CONSIGNE
Recopiez mot pour mot le passage de l'article sur la professeure de français du collège de Stains, en commençant par « La réplique claque » et en allant jusqu'à « prof de français. ».

EXTRAIT DE PAGE
+ + + + + + +
Extrait de « 20 minutes » du 04.12.07 : « Je connais leur malaise, je suis armée pour leur répondre »

« Tu gênes tout le monde. »

« Non, j’gêne personne. »

La réplique claque dans la salle de classe. Socrate, 14 ans et une ravissante crête tecktonik sur le crâne, répond du tac au tac à sa prof de français.

« Je me suis battue pour travailler ici »

Dans cette 4e du collège ZEP Joliot-Curie à Stains (Seine-Saint-Denis), la scène semble banale. Mlle Lesaulnier, 25 ans, qui exerce depuis trois mois seulement, y est pourtant habituée. Elève, elle a été scolarisée en ZEP non loin de là, à Epinay-sur-Seine. « Je me suis battue pour venir travailler ici. J’ai même écrit au député pour qu’on ne m’affecte pas ailleurs ! », sourit la charmante jeune femme.
+ + + + + + +
MATÉRIEL FOURNI
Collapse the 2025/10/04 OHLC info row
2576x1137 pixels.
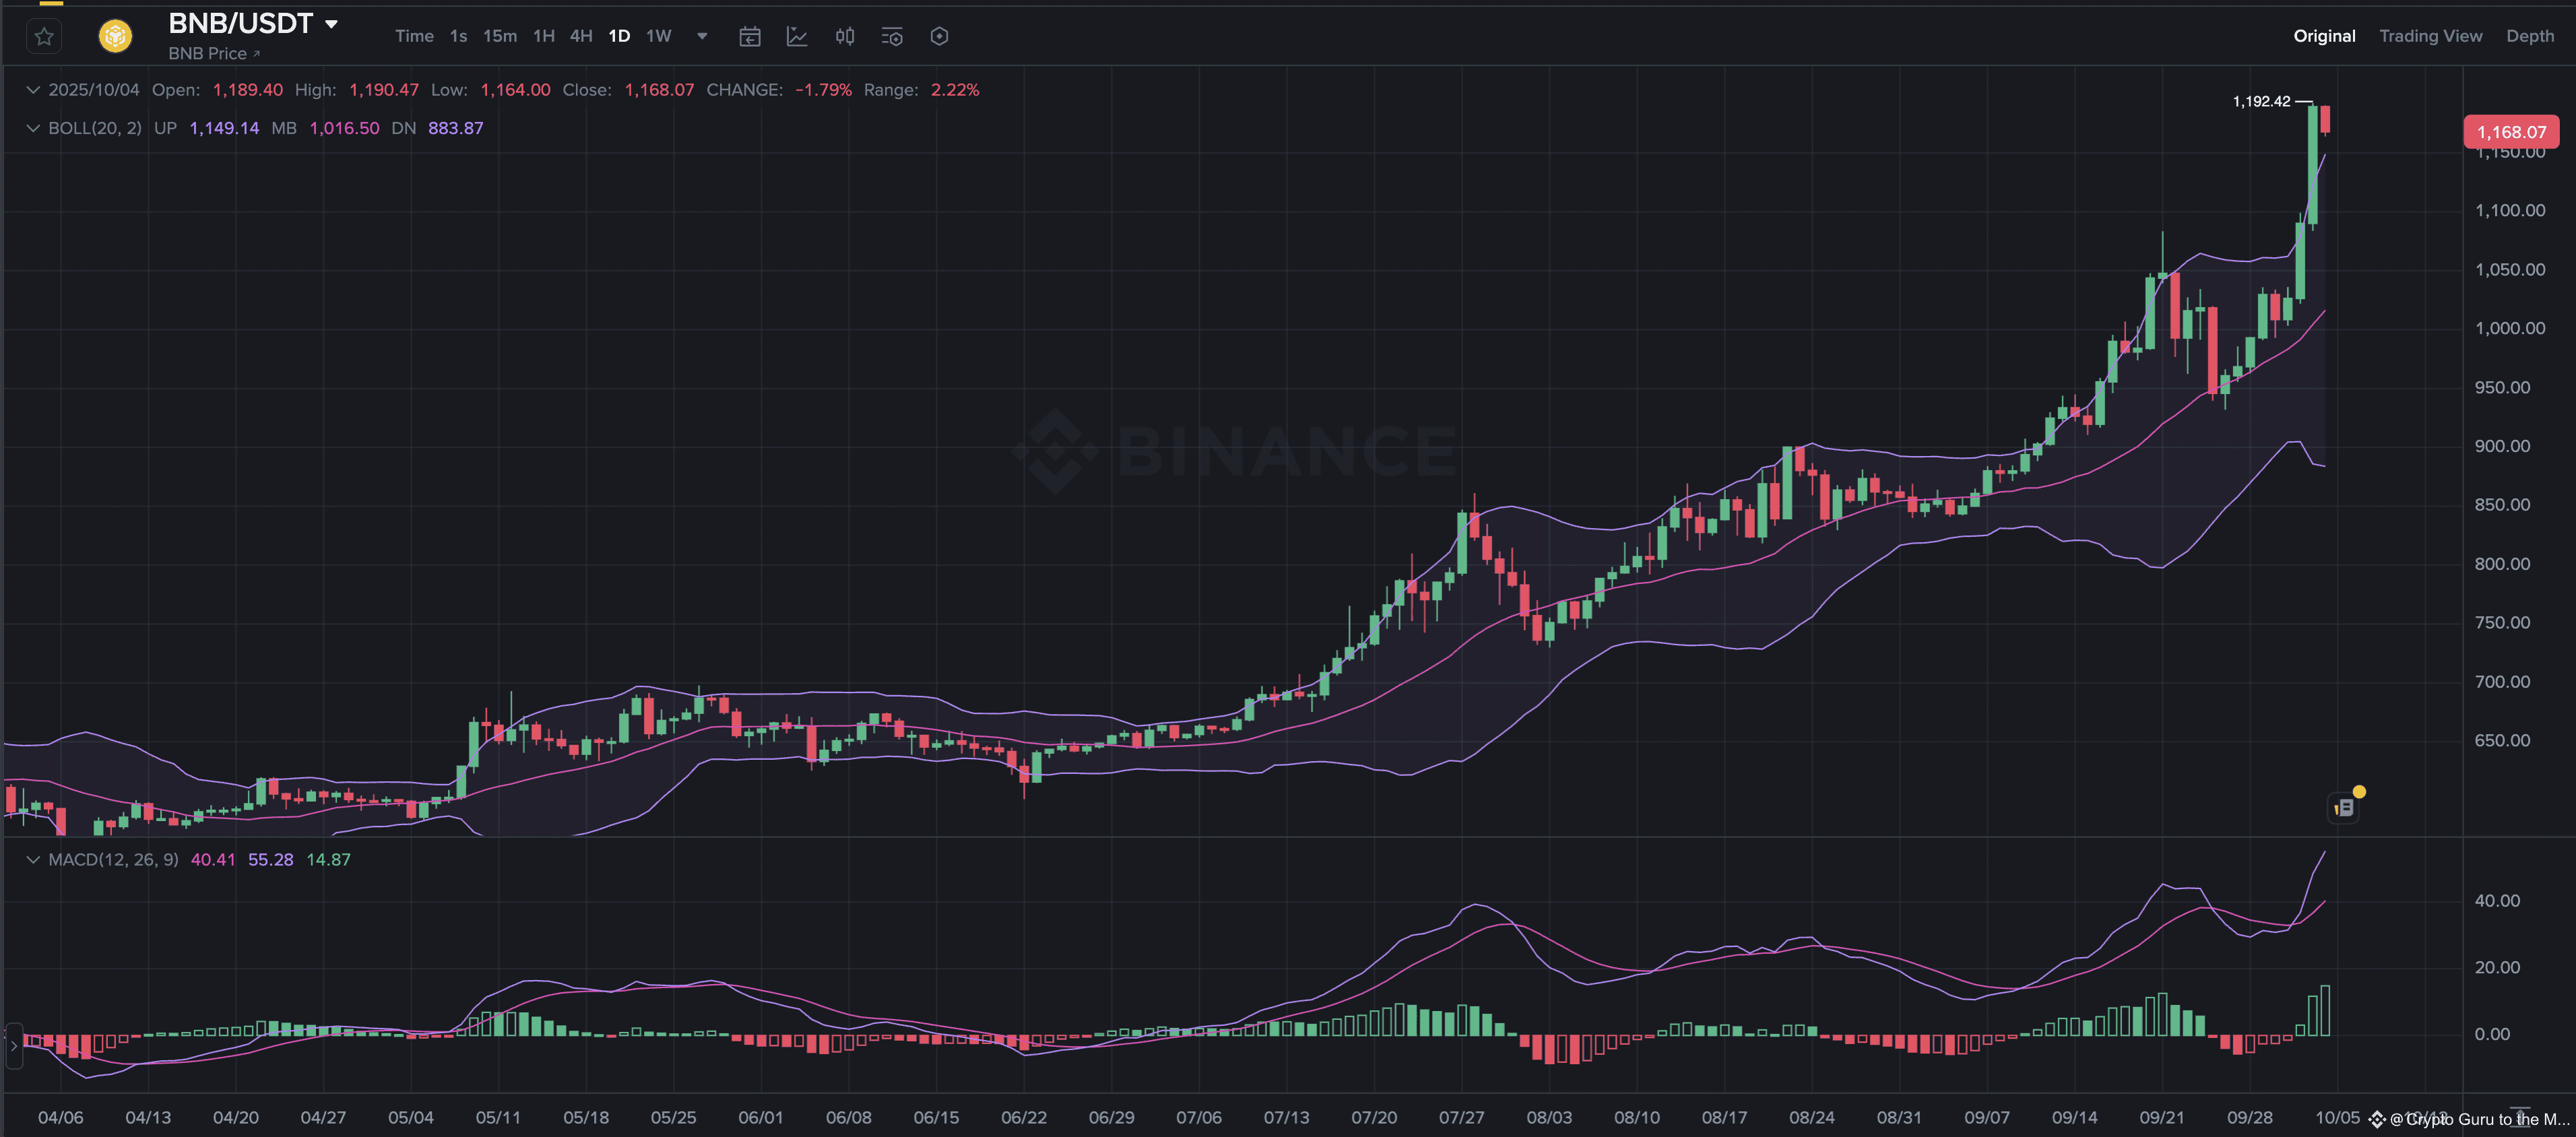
+ + + + + + +
RÉPONSE COMPLÈTE
La réplique claque dans la salle de classe. Socrate, 14 ans et une ravissante crête tecktonik sur le crâne, répond du tac au tac à sa prof de français.